Mandatory: Yes (mutually exclusive with static or text above)
Value | Effect |
---|---|
action | The name of the action being triggered. |
severity | The data-item severity. One of
UNDEFINED , OK , WARNING , CRITICAL or USER . |
variablePath | The full gateway path to the data-item. |
gateway | The name of the gateway firing the action. |
probe | The name of the probe the data-item belongs to (if any). |
probeHost | The hostname of the probe the data-item belongs to (if any). This value is provided for backwards compatibility. |
managedEntity | The name of the managed entity the data-item belongs to (if any). |
sampler | The name of the sampler the data-item belongs to (if any). |
dataview | The name of the dataview the data-item belongs to (if any). |
variable | Short name of the data-item if it is a
managed variable, in the form <!>name for
headlines or row.col for table cells.
This value is provided for backwards
compatibility. |
repeatCount | The number of times this action has been repeated for the triggering item. |
Annotations Copied
Annotations solve the following problems.

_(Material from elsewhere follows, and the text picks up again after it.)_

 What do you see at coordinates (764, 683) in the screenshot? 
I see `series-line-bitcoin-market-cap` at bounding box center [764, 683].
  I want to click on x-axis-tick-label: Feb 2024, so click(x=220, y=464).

Conditional text in email templates Copied
libemail like any Geneos shared lib takes a number of parameters.
Anywhere you can use a standard parameter you can use an annotation.

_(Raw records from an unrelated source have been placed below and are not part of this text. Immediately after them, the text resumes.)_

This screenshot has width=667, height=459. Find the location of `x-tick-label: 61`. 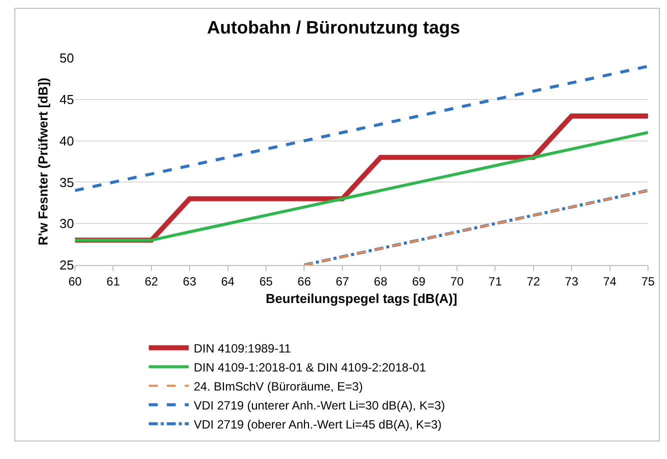

x-tick-label: 61 is located at coordinates (113, 281).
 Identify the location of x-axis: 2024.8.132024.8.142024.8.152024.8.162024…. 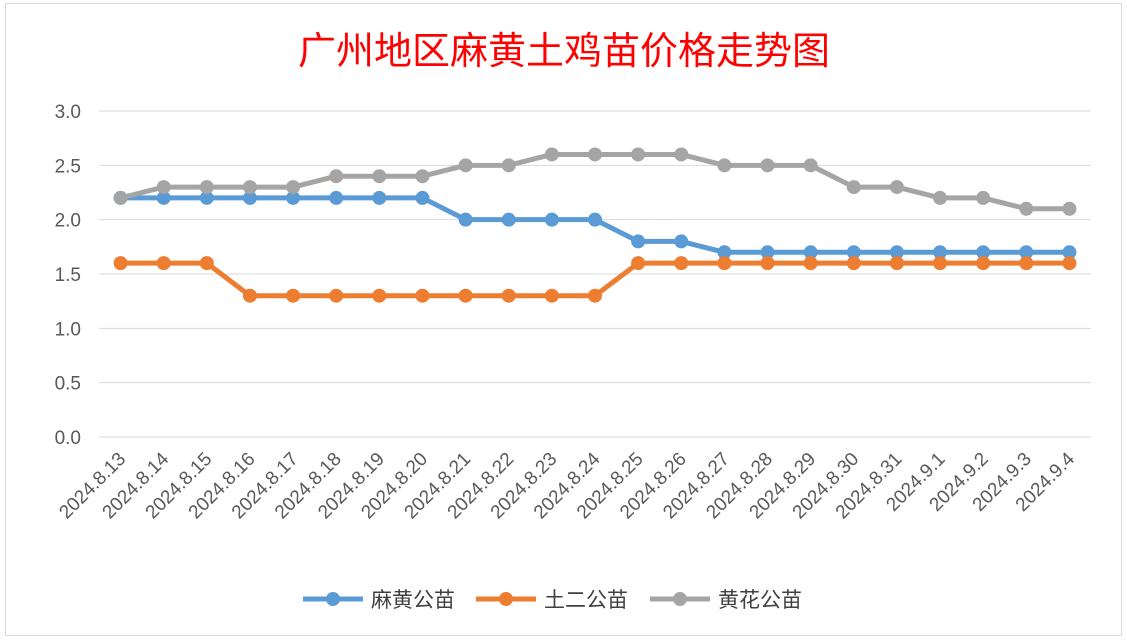
(567, 486).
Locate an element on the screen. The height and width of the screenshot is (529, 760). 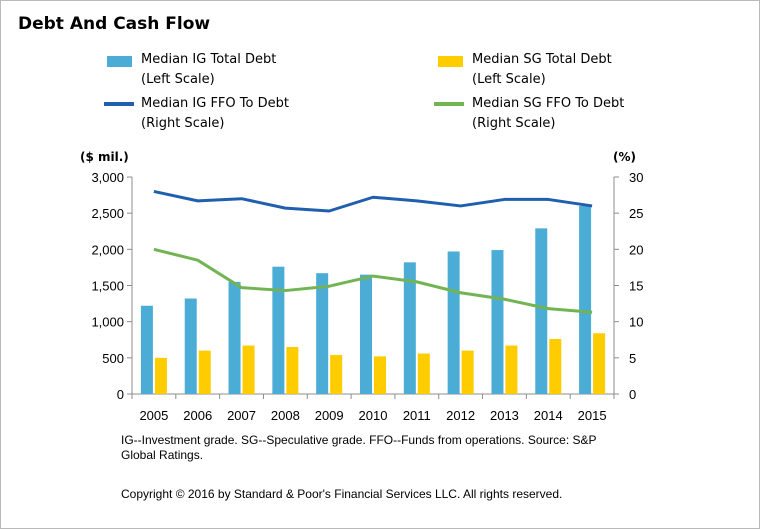
x-tick-label: 2013 is located at coordinates (504, 416).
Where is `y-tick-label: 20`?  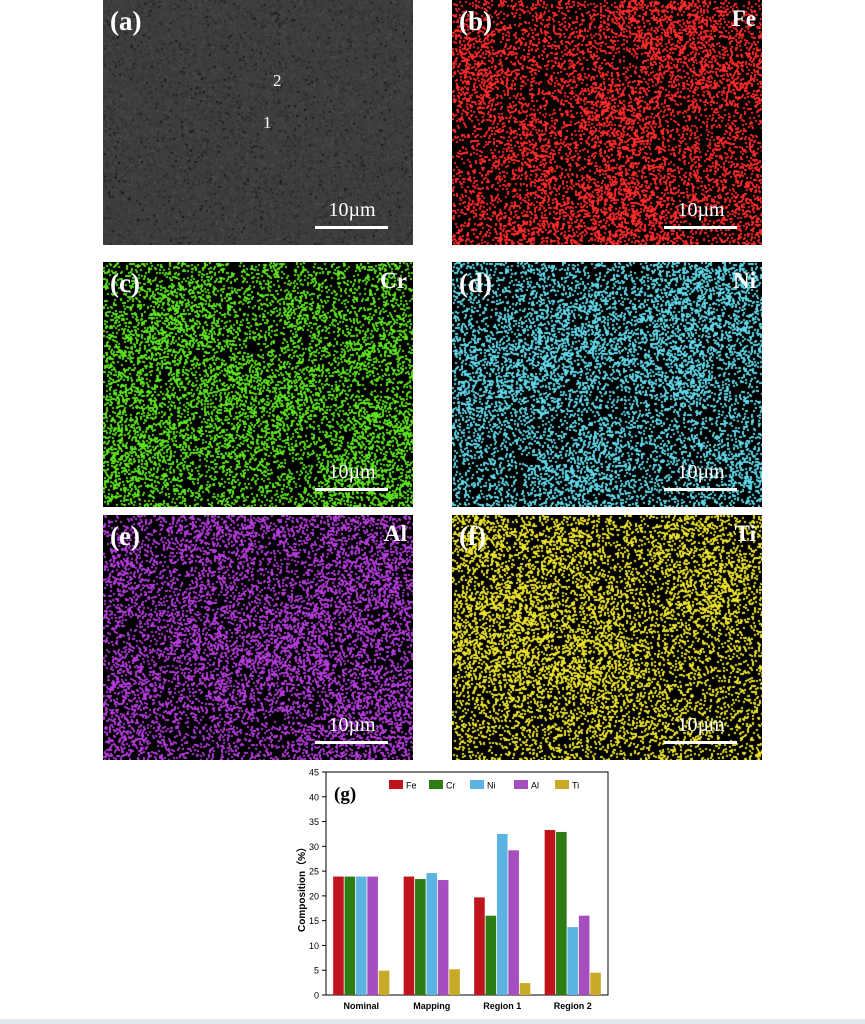 y-tick-label: 20 is located at coordinates (314, 896).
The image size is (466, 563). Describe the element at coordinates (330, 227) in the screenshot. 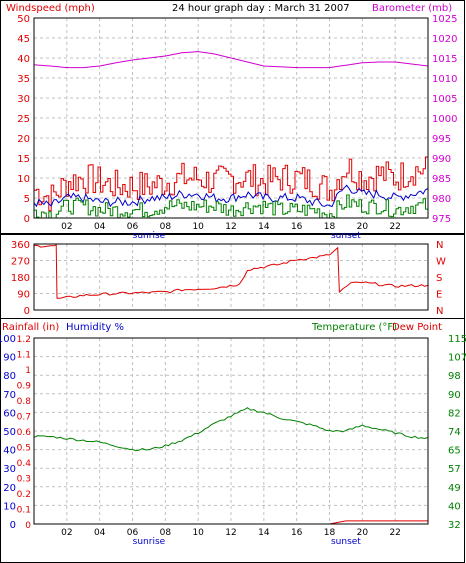

I see `p1-xtick-18: 18` at that location.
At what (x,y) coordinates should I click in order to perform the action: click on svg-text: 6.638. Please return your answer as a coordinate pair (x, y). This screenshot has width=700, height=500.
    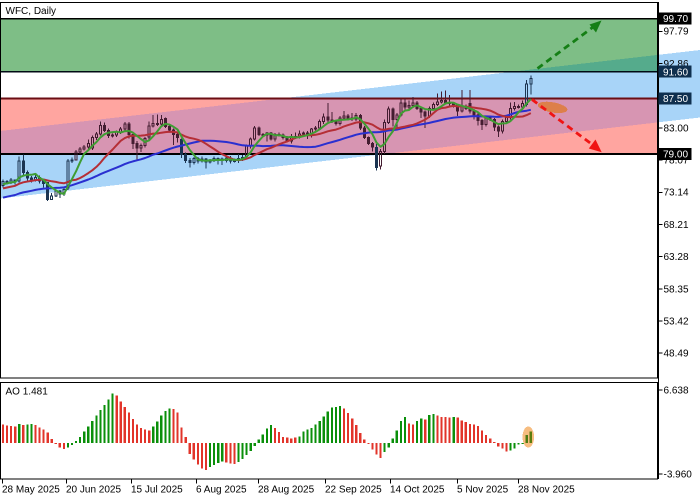
    Looking at the image, I should click on (676, 390).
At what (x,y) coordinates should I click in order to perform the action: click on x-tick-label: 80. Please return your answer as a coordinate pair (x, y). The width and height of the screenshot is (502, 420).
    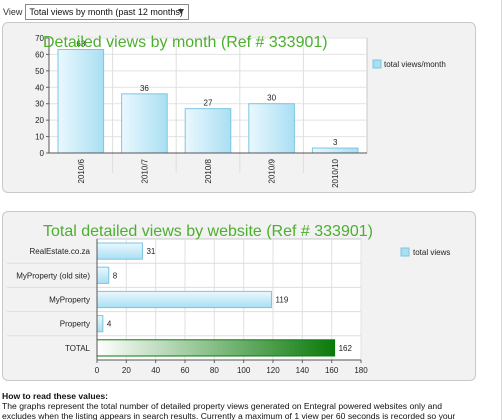
    Looking at the image, I should click on (214, 370).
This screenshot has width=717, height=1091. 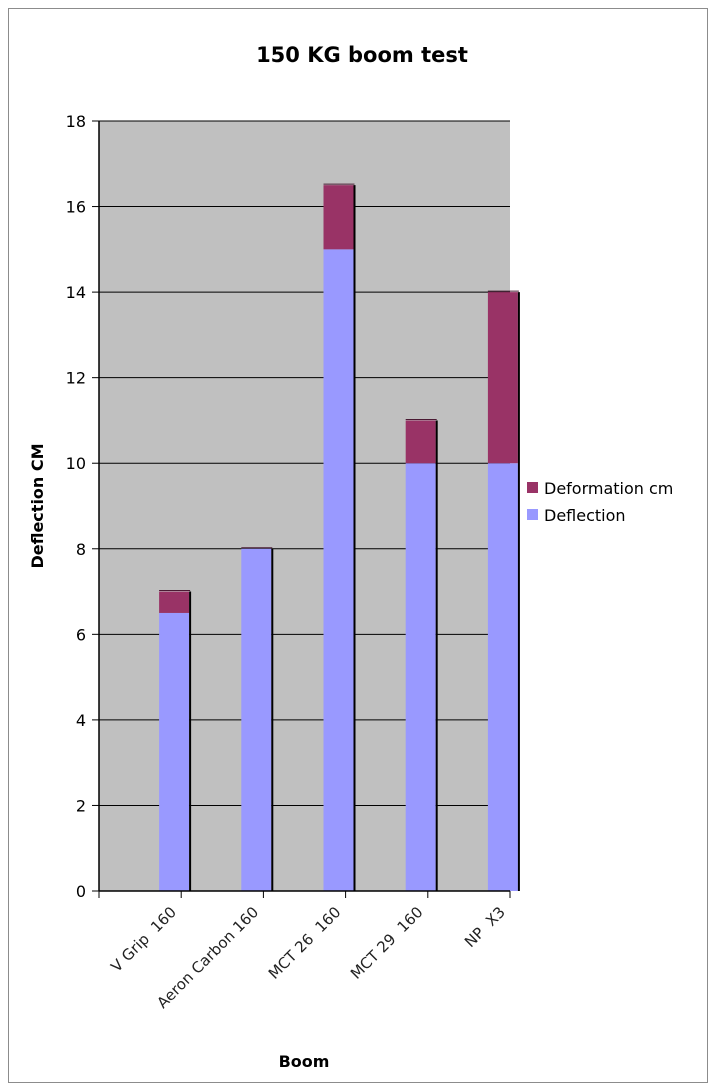 I want to click on x-category-label: MCT 26 160, so click(x=305, y=943).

The parameters are setup with the action or effect defition. Additionally you could add user data from a rule that causes it to fire.
However if you want parameters available only on particular dataitems or to contain different text on different dataitems while keeping your configuration simple annotations are the answer.
With annotations you can define key/value pairs and target them to dataitems for use in your email templates for alerting and actions.
Optional environment settings for executable actions Copied
Similarly you can reduce complexity in action configuration. The annotations defined in this section will become environment variables to an executable script triggered through actions or effects.
Note
Annotations are added before user data and rule specific variables. This could lead to annotations being overwritten or on some platforms duplicates. For this reason it is advised that the keys are unique from environment variables or parameters for shared libraries.
annotations > annotation > name Copied
A unique name for the annotation within the configuration.
annotations > annotation > key Copied
This is the name the annotation will be known as when substited for an environment variable or a static command argument. This does not have to be unique and if more than one annotation applies with the same key name then the values are combined.
The values are separated by new lines and the order is undefined. If ordering is important then separate annotations should be used to enforce order.
annotations > annotation > value Copied
The text to be substituted for the given key.
annotations > annotation > targets Copied
A collection of xpaths used to identify applicable targets for the annotation.
annotations > annotation > targets > targets Copied
An xpath identifying targets for the annotation.